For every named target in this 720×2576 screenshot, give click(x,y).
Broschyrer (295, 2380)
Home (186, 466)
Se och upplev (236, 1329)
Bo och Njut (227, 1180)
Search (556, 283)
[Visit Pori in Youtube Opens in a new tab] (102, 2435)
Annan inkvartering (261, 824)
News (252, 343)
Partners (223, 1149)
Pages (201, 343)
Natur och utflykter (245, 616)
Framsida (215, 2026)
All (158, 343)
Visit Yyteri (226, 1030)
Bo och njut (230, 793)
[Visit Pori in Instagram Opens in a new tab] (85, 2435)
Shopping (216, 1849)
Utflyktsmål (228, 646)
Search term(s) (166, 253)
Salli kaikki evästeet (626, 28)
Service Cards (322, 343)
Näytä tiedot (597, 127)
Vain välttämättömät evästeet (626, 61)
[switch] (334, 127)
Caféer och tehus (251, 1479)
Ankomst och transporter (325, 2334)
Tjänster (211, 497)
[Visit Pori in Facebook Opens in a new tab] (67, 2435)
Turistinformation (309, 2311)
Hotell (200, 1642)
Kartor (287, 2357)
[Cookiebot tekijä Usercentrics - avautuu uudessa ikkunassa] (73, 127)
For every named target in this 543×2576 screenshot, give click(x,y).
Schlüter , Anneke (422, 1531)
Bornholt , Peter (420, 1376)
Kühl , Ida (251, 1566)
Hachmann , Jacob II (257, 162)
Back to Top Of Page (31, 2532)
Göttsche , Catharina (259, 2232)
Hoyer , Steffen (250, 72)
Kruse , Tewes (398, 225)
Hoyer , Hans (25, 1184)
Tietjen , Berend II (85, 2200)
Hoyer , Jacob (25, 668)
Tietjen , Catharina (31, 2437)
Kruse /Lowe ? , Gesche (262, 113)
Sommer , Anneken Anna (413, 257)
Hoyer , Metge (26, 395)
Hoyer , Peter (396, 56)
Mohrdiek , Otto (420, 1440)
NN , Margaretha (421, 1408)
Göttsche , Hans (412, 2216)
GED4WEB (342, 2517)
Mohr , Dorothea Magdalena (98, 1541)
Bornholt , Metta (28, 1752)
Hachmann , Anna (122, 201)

+ + + + + + +

◆ **What you will do**
Nothing in the entries should be left out; please reproduce them all exactly.

◆ **Completed exercise**
For every named target in this 720×2576 screenshot, give click(x,y).
Broschyrer (295, 2380)
Home (186, 466)
Se och upplev (236, 1329)
Bo och Njut (227, 1180)
Search (556, 283)
[Visit Pori in Youtube Opens in a new tab] (102, 2435)
Annan inkvartering (261, 824)
News (252, 343)
Partners (223, 1149)
Pages (201, 343)
Natur och utflykter (245, 616)
Framsida (215, 2026)
All (158, 343)
Visit Yyteri (226, 1030)
Bo och njut (230, 793)
[Visit Pori in Instagram Opens in a new tab] (85, 2435)
Shopping (216, 1849)
Utflyktsmål (228, 646)
Search term(s) (166, 253)
Salli kaikki evästeet (626, 28)
Service Cards (322, 343)
Näytä tiedot (597, 127)
Vain välttämättömät evästeet (626, 61)
[switch] (334, 127)
Caféer och tehus (251, 1479)
Ankomst och transporter (325, 2334)
Tjänster (211, 497)
[Visit Pori in Facebook Opens in a new tab] (67, 2435)
Turistinformation (309, 2311)
Hotell (200, 1642)
Kartor (287, 2357)
[Cookiebot tekijä Usercentrics - avautuu uudessa ikkunassa] (73, 127)
For every named target in this 543×2576 screenshot, give click(x,y).
Schlüter , Anneke (422, 1531)
Bornholt , Peter (420, 1376)
Kühl , Ida (251, 1566)
Hachmann , Jacob II (257, 162)
Back to Top Of Page (31, 2532)
Göttsche , Catharina (259, 2232)
Hoyer , Steffen (250, 72)
Kruse , Tewes (398, 225)
Hoyer , Hans (25, 1184)
Tietjen , Berend II (85, 2200)
Hoyer , Jacob (25, 668)
Tietjen , Catharina (31, 2437)
Kruse /Lowe ? , Gesche (262, 113)
Sommer , Anneken Anna (413, 257)
Hoyer , Metge (26, 395)
Hoyer , Peter (396, 56)
Mohrdiek , Otto (420, 1440)
NN , Margaretha (421, 1408)
Göttsche , Hans (412, 2216)
GED4WEB (342, 2517)
Mohr , Dorothea Magdalena (98, 1541)
Bornholt , Metta (28, 1752)
Hachmann , Anna (122, 201)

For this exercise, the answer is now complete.